When describing the problems I was having configuring our new servers, I mentioned that I was going to try using Clonezilla to speed the process. The idea was to get Windows installed and all the other software configured on one machine, and then just clone the drive. Seemed like a good thing to do.
So I fired up Clonezilla, fought through the user interface to tell it what I wanted backed up and where, and then pressed the any key (really! There was a prompt that said, “Press the any key”) to start the copy. Clonezilla promptly told me that my network card wasn’t supported. It would have been nice if it would have checked that when I first started the program.
Slightly discouraged but not yet willing to give up, I decided to try PING. Another cryptic user interface, but I won’t complain too much considering the price. This time my network card was supported and after a couple of house it had created a copy of my partition. So I fired up the next machine, ran PING, told it to copy the partition image to the disk. That went well, too. Except that after I was done, the machine wouldn’t boot. The BIOS doesn’t see a bootable image on the disk.

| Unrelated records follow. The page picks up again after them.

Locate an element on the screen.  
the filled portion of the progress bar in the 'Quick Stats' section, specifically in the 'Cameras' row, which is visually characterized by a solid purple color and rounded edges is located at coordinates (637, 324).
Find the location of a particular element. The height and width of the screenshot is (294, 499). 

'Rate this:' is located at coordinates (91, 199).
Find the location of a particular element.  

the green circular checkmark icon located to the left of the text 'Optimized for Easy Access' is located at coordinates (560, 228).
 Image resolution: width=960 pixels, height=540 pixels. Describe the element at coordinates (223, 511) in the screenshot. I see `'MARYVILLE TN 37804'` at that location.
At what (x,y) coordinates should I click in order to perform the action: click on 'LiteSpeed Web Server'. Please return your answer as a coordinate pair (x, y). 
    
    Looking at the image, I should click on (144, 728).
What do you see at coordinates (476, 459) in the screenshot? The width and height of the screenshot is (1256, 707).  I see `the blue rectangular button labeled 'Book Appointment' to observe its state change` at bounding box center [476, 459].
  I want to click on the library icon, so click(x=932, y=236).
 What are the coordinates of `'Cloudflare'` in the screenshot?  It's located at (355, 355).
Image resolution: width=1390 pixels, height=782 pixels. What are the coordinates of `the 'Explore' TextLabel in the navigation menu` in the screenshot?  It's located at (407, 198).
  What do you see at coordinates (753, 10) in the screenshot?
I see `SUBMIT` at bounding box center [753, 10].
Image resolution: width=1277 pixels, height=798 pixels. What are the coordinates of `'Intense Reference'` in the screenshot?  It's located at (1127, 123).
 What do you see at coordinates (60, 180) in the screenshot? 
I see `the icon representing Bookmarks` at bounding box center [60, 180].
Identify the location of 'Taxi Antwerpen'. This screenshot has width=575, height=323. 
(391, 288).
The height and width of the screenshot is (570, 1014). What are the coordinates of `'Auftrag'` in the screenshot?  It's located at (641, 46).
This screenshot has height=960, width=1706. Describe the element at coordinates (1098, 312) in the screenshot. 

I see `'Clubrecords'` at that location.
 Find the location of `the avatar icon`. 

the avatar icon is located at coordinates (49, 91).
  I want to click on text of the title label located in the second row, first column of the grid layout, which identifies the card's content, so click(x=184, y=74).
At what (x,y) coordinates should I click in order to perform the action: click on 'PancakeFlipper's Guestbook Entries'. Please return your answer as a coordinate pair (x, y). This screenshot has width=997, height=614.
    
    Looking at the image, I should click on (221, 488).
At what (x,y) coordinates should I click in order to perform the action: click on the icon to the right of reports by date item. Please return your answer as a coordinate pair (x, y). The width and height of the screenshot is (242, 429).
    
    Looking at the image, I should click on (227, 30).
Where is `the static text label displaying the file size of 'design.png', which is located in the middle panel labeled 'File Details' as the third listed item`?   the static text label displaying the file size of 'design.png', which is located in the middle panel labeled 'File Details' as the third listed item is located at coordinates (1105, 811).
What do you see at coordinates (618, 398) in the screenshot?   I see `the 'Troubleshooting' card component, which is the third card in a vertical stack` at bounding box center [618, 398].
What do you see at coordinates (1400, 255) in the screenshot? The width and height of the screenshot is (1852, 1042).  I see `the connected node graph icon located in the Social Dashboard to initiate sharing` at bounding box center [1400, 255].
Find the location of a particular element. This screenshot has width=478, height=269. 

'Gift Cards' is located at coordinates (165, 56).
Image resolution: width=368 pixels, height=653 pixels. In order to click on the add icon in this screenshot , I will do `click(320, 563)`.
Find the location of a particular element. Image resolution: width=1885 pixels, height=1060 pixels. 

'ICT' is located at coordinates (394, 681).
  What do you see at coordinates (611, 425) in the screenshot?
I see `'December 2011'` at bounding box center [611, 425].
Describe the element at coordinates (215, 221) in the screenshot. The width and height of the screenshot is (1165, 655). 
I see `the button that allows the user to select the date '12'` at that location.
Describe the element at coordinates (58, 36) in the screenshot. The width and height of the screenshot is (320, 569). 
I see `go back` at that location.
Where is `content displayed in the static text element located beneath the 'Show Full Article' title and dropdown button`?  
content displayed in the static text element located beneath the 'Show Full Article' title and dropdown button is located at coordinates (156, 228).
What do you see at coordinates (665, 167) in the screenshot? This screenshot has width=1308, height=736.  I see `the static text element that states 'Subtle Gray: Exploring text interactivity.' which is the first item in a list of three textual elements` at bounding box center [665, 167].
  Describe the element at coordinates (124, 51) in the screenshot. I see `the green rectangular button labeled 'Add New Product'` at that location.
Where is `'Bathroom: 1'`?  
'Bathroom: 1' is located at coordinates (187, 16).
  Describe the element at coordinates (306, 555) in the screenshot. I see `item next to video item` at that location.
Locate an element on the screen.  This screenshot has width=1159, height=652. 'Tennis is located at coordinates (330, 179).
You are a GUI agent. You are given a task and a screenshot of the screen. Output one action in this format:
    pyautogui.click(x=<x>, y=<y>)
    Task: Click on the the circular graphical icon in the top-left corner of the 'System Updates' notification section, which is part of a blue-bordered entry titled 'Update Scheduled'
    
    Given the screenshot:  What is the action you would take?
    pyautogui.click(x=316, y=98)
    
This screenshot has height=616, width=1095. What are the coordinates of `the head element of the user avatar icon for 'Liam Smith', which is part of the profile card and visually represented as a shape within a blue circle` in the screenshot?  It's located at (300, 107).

At that point I gave up. I’d already spent almost a full day futzing with the things. In that time I could have installed and configured all of the machines. (Or so I thought.) In any case, my experiments with free drive cloning software left me disappointed.
There’s a good overview of Ghost alternatives over at pack rat studios, but I haven’t had the opportunity to try any of the others mentioned. Clonezilla didn’t support my hardware, and PING failed for reasons unknown. Anybody know of a package that actually works?
By the way, telling a potential user, “if your network card isn’t supported, download it and compile it into the Clonezilla package” is not likely to be met with smiles and thanks. More likely, users—even technically competent users like me who are capable of downloading and building—are more likely to say, “no thanks,” and move on to something else.